* _EXERCISE DIRECTIONS_:
All records shown below should be given again, character for character.

*****

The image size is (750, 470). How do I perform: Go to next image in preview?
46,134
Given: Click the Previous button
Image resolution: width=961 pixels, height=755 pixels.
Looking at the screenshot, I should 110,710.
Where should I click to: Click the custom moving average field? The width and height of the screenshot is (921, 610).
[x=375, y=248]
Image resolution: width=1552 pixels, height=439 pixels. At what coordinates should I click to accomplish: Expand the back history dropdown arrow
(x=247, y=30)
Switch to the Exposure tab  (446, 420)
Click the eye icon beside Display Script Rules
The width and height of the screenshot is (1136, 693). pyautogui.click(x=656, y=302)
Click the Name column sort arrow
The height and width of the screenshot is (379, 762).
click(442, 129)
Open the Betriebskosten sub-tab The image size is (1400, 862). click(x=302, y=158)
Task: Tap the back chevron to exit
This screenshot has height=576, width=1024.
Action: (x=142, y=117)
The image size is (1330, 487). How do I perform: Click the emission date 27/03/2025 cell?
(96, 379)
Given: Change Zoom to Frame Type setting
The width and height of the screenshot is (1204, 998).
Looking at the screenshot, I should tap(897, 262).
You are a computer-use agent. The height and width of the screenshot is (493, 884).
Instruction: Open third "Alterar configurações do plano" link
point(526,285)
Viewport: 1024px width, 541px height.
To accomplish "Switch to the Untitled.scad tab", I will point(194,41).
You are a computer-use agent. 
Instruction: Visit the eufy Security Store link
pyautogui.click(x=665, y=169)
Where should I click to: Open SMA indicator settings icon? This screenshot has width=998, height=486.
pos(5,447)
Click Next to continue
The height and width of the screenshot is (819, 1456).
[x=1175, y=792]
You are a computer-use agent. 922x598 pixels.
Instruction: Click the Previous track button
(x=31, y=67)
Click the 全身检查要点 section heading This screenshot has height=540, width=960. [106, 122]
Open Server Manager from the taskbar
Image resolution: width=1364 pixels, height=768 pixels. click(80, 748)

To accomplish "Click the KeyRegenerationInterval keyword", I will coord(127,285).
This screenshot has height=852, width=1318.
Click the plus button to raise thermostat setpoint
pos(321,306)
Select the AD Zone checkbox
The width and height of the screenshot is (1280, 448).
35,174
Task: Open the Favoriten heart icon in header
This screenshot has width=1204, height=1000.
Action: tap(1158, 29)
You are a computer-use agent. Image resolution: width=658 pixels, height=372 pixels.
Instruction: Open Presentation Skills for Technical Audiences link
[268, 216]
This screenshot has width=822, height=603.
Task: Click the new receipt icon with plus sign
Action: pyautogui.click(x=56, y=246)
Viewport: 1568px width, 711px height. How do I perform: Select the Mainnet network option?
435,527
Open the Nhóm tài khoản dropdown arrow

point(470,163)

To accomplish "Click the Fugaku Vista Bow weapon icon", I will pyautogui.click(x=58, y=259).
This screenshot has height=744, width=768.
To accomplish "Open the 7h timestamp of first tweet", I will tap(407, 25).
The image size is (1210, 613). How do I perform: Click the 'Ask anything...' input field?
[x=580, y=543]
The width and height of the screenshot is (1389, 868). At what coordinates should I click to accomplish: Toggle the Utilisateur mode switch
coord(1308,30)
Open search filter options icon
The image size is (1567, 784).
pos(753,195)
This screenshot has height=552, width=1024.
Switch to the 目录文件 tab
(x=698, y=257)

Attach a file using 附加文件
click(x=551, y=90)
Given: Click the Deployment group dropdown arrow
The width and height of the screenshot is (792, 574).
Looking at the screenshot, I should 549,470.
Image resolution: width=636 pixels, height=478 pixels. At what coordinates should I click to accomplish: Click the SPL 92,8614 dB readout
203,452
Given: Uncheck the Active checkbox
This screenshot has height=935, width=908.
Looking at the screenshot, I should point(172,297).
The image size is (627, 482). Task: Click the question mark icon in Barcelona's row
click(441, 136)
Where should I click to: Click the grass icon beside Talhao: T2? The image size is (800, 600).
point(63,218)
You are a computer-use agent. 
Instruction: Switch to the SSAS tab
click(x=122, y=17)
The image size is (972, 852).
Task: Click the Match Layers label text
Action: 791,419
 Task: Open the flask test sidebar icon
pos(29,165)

*****

* _ANSWER FOR THE TASK_:
The image size is (750, 470). How do I perform: Go to next image in preview?
46,134
Given: Click the Previous button
Image resolution: width=961 pixels, height=755 pixels.
Looking at the screenshot, I should 110,710.
Where should I click to: Click the custom moving average field? The width and height of the screenshot is (921, 610).
[x=375, y=248]
Image resolution: width=1552 pixels, height=439 pixels. At what coordinates should I click to accomplish: Expand the back history dropdown arrow
(x=247, y=30)
Switch to the Exposure tab  (446, 420)
Click the eye icon beside Display Script Rules
The width and height of the screenshot is (1136, 693). pyautogui.click(x=656, y=302)
Click the Name column sort arrow
The height and width of the screenshot is (379, 762).
click(442, 129)
Open the Betriebskosten sub-tab The image size is (1400, 862). click(x=302, y=158)
Task: Tap the back chevron to exit
This screenshot has height=576, width=1024.
Action: (x=142, y=117)
The image size is (1330, 487). How do I perform: Click the emission date 27/03/2025 cell?
(96, 379)
Given: Change Zoom to Frame Type setting
The width and height of the screenshot is (1204, 998).
Looking at the screenshot, I should tap(897, 262).
You are a computer-use agent. The height and width of the screenshot is (493, 884).
Instruction: Open third "Alterar configurações do plano" link
point(526,285)
Viewport: 1024px width, 541px height.
To accomplish "Switch to the Untitled.scad tab", I will point(194,41).
You are a computer-use agent. 
Instruction: Visit the eufy Security Store link
pyautogui.click(x=665, y=169)
Where should I click to: Open SMA indicator settings icon? This screenshot has width=998, height=486.
pos(5,447)
Click Next to continue
The height and width of the screenshot is (819, 1456).
[x=1175, y=792]
You are a computer-use agent. 922x598 pixels.
Instruction: Click the Previous track button
(x=31, y=67)
Click the 全身检查要点 section heading This screenshot has height=540, width=960. [106, 122]
Open Server Manager from the taskbar
Image resolution: width=1364 pixels, height=768 pixels. click(80, 748)

To accomplish "Click the KeyRegenerationInterval keyword", I will coord(127,285).
This screenshot has height=852, width=1318.
Click the plus button to raise thermostat setpoint
pos(321,306)
Select the AD Zone checkbox
The width and height of the screenshot is (1280, 448).
35,174
Task: Open the Favoriten heart icon in header
This screenshot has width=1204, height=1000.
Action: tap(1158, 29)
You are a computer-use agent. Image resolution: width=658 pixels, height=372 pixels.
Instruction: Open Presentation Skills for Technical Audiences link
[268, 216]
This screenshot has width=822, height=603.
Task: Click the new receipt icon with plus sign
Action: pyautogui.click(x=56, y=246)
Viewport: 1568px width, 711px height. How do I perform: Select the Mainnet network option?
435,527
Open the Nhóm tài khoản dropdown arrow

point(470,163)

To accomplish "Click the Fugaku Vista Bow weapon icon", I will pyautogui.click(x=58, y=259).
This screenshot has height=744, width=768.
To accomplish "Open the 7h timestamp of first tweet", I will tap(407, 25).
The image size is (1210, 613). How do I perform: Click the 'Ask anything...' input field?
[x=580, y=543]
The width and height of the screenshot is (1389, 868). At what coordinates should I click to accomplish: Toggle the Utilisateur mode switch
coord(1308,30)
Open search filter options icon
The image size is (1567, 784).
pos(753,195)
This screenshot has height=552, width=1024.
Switch to the 目录文件 tab
(x=698, y=257)

Attach a file using 附加文件
click(x=551, y=90)
Given: Click the Deployment group dropdown arrow
The width and height of the screenshot is (792, 574).
Looking at the screenshot, I should 549,470.
Image resolution: width=636 pixels, height=478 pixels. At what coordinates should I click to accomplish: Click the SPL 92,8614 dB readout
203,452
Given: Uncheck the Active checkbox
This screenshot has height=935, width=908.
Looking at the screenshot, I should point(172,297).
The image size is (627, 482). Task: Click the question mark icon in Barcelona's row
click(441, 136)
Where should I click to: Click the grass icon beside Talhao: T2? The image size is (800, 600).
point(63,218)
You are a computer-use agent. 
Instruction: Switch to the SSAS tab
click(x=122, y=17)
The image size is (972, 852).
Task: Click the Match Layers label text
Action: 791,419
 Task: Open the flask test sidebar icon
pos(29,165)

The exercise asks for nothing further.